Android überträgt sensible Daten unverschlüsselt

Smartphones werden immer populärer. immer mehr Menschen versenden und empfangen sensible Daten und Informationen über das Smartphone. Der jüngste Datenskandal im Sony Playstation-Network zeigt allerdings, dass die Anbieter und Hersteller nicht immer besonders gut auf unsere Daten aufpassen oder sich keine große Mühe geben, sie vor unautorisierten Zugriffen zu schützen. Zu letzterem gehört nun auch Google.

Wissenschaftler der Uni Ulm am Institut für Medieninformatik fanden heraus, dass Googles Betriebssystem Android Authentifizierungs-Informationen wohl meist unverschlüsselt überträgt.

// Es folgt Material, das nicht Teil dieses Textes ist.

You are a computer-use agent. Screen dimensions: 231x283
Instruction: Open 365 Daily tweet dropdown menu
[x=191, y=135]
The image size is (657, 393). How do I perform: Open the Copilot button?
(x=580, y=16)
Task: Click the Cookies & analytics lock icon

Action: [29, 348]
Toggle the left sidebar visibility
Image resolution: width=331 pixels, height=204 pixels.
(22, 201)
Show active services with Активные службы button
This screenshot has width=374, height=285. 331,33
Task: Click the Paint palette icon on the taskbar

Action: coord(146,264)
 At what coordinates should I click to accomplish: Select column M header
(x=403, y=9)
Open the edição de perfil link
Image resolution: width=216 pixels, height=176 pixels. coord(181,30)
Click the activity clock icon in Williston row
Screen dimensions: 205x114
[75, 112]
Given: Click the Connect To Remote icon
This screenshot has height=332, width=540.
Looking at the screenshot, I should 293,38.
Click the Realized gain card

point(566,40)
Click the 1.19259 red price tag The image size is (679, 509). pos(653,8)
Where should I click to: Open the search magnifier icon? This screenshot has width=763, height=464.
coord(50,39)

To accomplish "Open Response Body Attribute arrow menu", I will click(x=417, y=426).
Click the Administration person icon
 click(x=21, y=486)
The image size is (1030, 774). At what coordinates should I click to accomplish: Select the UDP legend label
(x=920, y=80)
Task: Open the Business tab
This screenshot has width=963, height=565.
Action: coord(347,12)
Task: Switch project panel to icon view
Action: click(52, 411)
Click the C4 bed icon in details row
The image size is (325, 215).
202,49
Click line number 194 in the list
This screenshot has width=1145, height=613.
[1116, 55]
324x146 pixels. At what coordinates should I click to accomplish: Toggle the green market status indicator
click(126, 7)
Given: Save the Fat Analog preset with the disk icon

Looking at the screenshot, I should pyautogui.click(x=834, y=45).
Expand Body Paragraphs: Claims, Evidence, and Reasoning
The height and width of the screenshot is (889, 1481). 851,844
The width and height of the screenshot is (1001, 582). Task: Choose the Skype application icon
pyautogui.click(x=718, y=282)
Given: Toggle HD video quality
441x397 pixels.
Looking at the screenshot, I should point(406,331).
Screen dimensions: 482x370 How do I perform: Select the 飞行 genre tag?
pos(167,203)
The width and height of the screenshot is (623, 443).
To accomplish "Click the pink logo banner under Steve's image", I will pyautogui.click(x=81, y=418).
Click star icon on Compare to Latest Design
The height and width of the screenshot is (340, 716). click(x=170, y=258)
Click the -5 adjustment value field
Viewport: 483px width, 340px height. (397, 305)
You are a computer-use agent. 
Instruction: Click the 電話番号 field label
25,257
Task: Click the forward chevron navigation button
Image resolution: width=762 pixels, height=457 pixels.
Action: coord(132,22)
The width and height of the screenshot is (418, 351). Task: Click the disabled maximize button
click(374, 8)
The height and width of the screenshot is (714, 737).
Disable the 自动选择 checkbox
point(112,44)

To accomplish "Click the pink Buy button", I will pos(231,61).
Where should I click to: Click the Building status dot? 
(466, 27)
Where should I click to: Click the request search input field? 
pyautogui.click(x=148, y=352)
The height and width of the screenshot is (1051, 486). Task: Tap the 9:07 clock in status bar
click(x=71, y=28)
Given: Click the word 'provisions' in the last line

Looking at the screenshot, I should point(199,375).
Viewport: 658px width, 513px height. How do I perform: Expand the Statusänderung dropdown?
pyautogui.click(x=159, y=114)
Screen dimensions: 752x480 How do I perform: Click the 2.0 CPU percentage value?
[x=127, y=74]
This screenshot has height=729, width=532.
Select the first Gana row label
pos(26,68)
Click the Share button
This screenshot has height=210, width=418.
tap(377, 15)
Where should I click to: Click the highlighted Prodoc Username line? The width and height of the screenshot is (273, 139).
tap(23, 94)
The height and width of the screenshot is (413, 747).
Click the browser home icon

Betroffen seien vor allem der Kalender, das Adressbuch und Picasa. Loggt sich der Nutzer über ein ungeschütztes WLAN-Netzwerk ein, besteht die Gefahr, dass seine Anmeldedaten ausspioniert werden. Das heißt, der Angreifer erhält vollen Zugriff auf die hinterlegten Daten, kann diese ändern oder sogar löschen.

Das liegt vor allem daran, dass die Übertragung  über das http-Protokoll und nicht über das sichere https erfolgt.

Die Uni Ulm informierte Google über die Gefahr. Mit dem Update auf die Android-Version 2.3.4 werden wohl Kontakte und Termine verschlüsselt übertragen, Picasa bleibt weiterhin ungeschützt.

Problem dabei ist, dass bisher nur wenige Geräte überhaupt mit der neuen Version ausgestattet wurden. Etwa 96 % aller Android-Smartphones laufen noch mit einer älteren Version und werden erst in den nächsten Wochen und Monaten – wenn überhaupt – ein Update auf 2.3.4 erhalten.

Google selbst scheint die Datenproblematik nicht groß zu stören.